Because it wasn’t my fault.
You think I deliberately set out to be …?
He couldn’t stop himself. You don’t sleep with ten men by accident. He wasn’t trying to be unkind, it seemed to him to be simply a fact.
Do you actually love me, Richard? Or do you just like having me around as long as I don’t cause any problems?
Of course I love you. Something perfunctory about his answer. They both heard it but he couldn’t change the tone retrospectively.
I’m not sure you know what love means. She had never spoken like this before, not to Richard. There was a sickly thrill in riding the wave.
I know what love means.
So tell me.
It means … but what could he say? It wasn’t something you put into words.
She got to her feet. You come and tell me when you’ve worked out the answer.
The priory, fixed amongst a barbarous people in the Vale of Ewyas, is now a hotel with four bedrooms, each one leading off the spiral staircase of the tower. We advise guests to arrive during bar opening times so as to avoid waiting outside. Ruined arches striding away like the legs of a great stone spider. Transepts, triforium, clerestory. Eight hundred years of wind and rain and theft. Sir Richard Colt Hoare sees the great west window fall in 1803. Banks of mown green baize. Holly Hop and Brains Dark in the cool of the vaulted bar. Snickers and tubs of Ben & Jerry’s with wooden spoons under the plastic lids. Traffic making its way up the valley to Gospel Pass against the flow of the ghost ice, stopping for lorries to reverse, idling behind cyclists. Four pony-trekkers. A steel, a bay roan, two chestnuts. A brief Jacob’s ladder of sunlight, as if heaven were searching for raiders moving over the earth.

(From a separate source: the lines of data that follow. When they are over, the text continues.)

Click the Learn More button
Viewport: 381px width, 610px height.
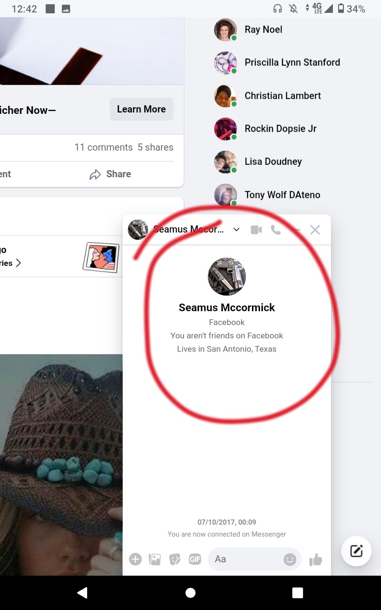[141, 109]
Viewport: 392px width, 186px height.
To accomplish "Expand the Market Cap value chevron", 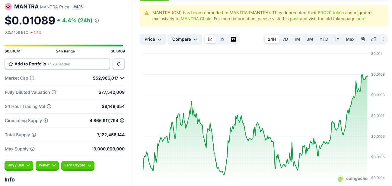I will click(122, 78).
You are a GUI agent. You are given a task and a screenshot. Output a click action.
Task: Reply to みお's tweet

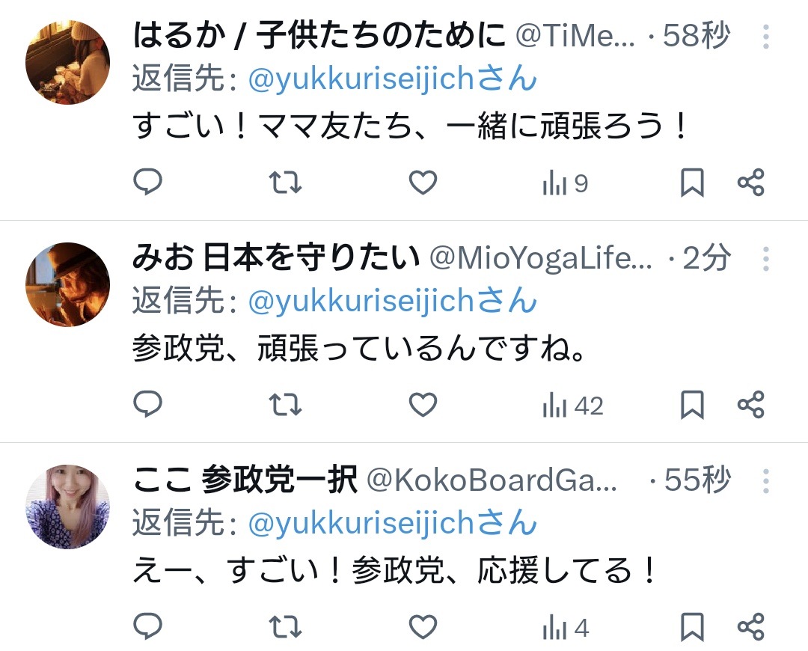148,403
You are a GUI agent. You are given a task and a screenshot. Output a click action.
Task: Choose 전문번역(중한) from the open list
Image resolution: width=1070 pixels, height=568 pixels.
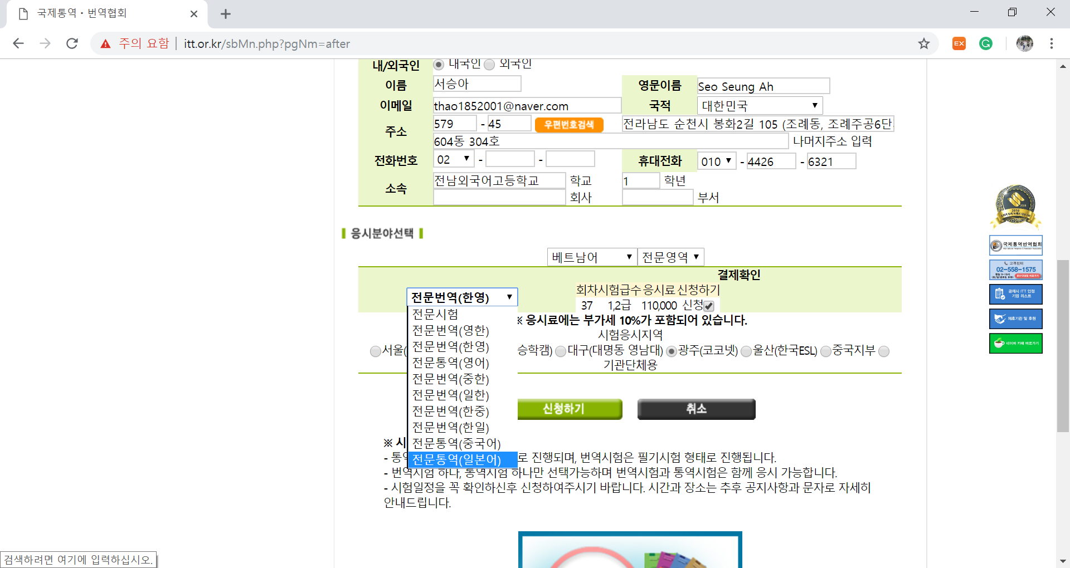coord(450,379)
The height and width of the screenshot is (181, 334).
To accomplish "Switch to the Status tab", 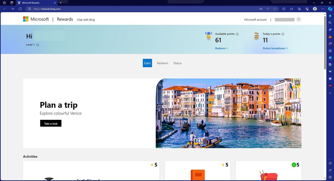I will [x=177, y=63].
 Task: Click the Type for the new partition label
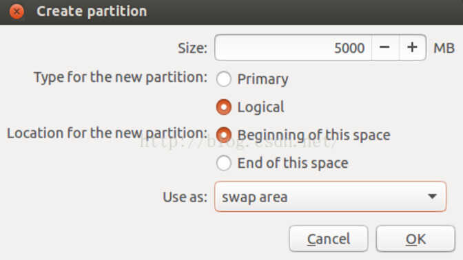[121, 78]
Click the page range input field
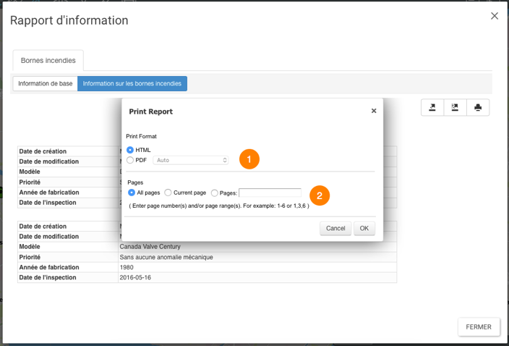 click(270, 193)
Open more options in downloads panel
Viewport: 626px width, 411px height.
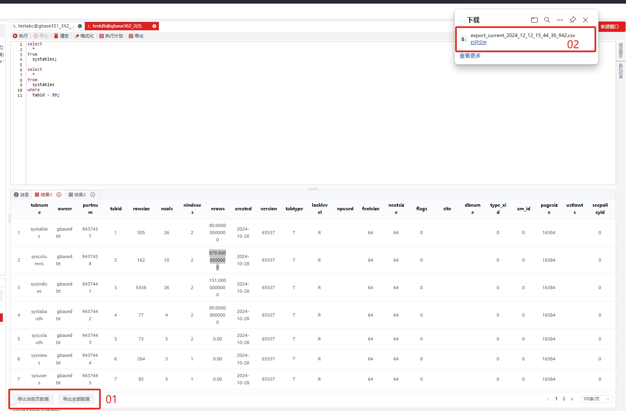pos(560,20)
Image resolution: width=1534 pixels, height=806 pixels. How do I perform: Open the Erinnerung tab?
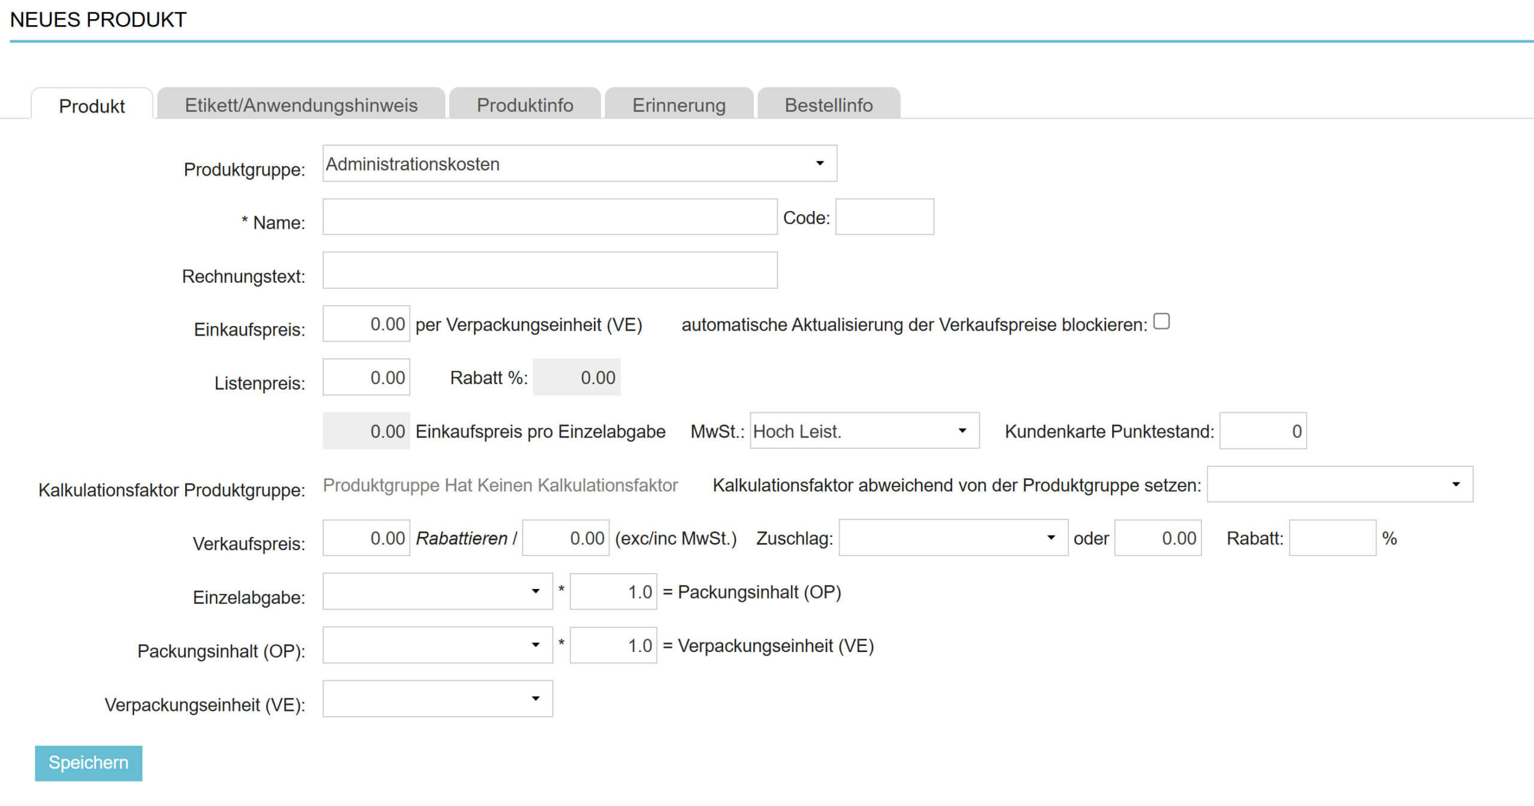[x=678, y=105]
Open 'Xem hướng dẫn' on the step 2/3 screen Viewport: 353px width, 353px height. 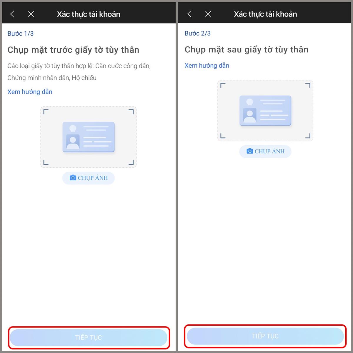[207, 66]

Benjy peels the sandwich apart and licks the jam from each slice in turn.
Smile, says Alex. Click.
Hey. Dominic sits down beside Angela. He loves her again. Not loves, maybe, but feels a comfort in her presence which h
e has not felt for years. He is the one who cares. This does not need to be said. He can spend his forgiveness at his leisure. He’d gone to the toilet in the hotel and texted Amy, Thinking of you must keep this short love D xx. He wonders if Angela is actually sick, psychiatrically. This, too, is a consolation. What do you make of that? He nods towards Daisy and Melissa who are sitting on a ruined buttress, talking.

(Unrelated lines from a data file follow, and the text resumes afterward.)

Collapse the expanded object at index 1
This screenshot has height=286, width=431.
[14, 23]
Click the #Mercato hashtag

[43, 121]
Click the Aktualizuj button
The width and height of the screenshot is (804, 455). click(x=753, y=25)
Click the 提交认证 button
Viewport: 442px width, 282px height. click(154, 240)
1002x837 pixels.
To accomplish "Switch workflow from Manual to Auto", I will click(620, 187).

Her calves ache and she has a blister on her left heel. Perhaps Melissa’s leading her astray. Yesterday, when she walked off, Angela had seen it all from her own point of view. Which was Dominic’s point, wasn’t it? Maybe it will be good for her.

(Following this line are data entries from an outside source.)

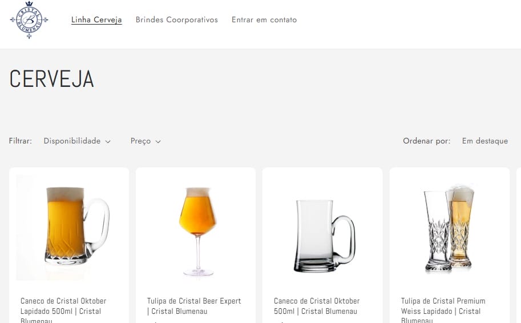The image size is (521, 323).
Task: Open the Entrar em contato link
Action: 264,20
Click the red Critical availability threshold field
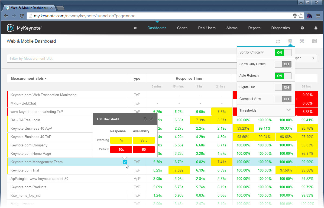324x208 pixels. [144, 149]
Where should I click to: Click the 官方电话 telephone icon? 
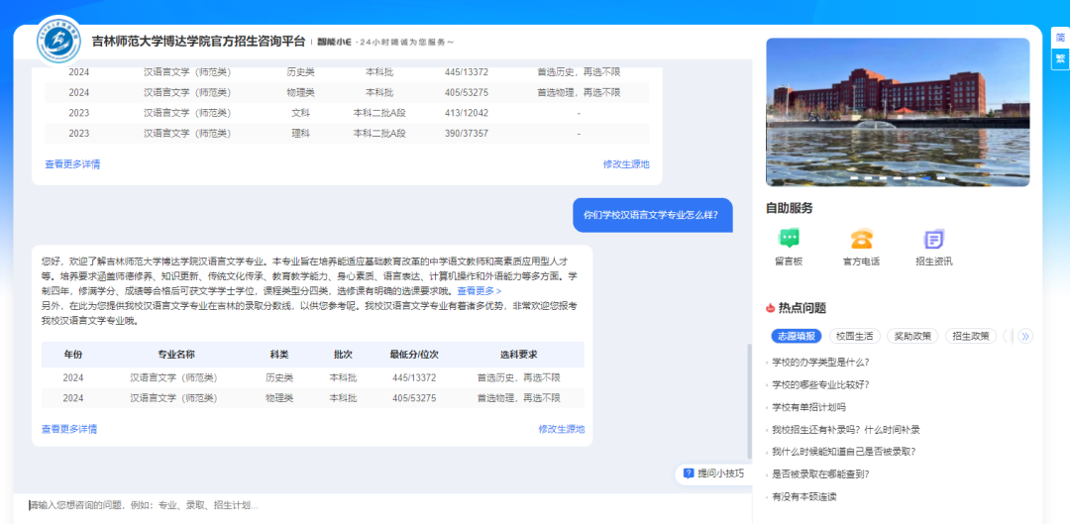point(861,239)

Why does the religion thing upset you so much?
She didn’t want to talk about this now. Because she thinks she’s right and everyone else is wrong.
Doesn’t that cover pretty much every teenager in the world?
Angela felt Karen’s presence.
Actually, said Dominic, I think she’s scared that she’s wrong and everyone else is right. He could hear himself play-acting the wise man, but that didn’t stop it being true.
And suddenly Louisa was walking past them towards the bar, staring straight ahead. Dominic thought she might have been crying, but Angela was throwing a wet wipe at Benjy, saying, You have jam all over your face, young man.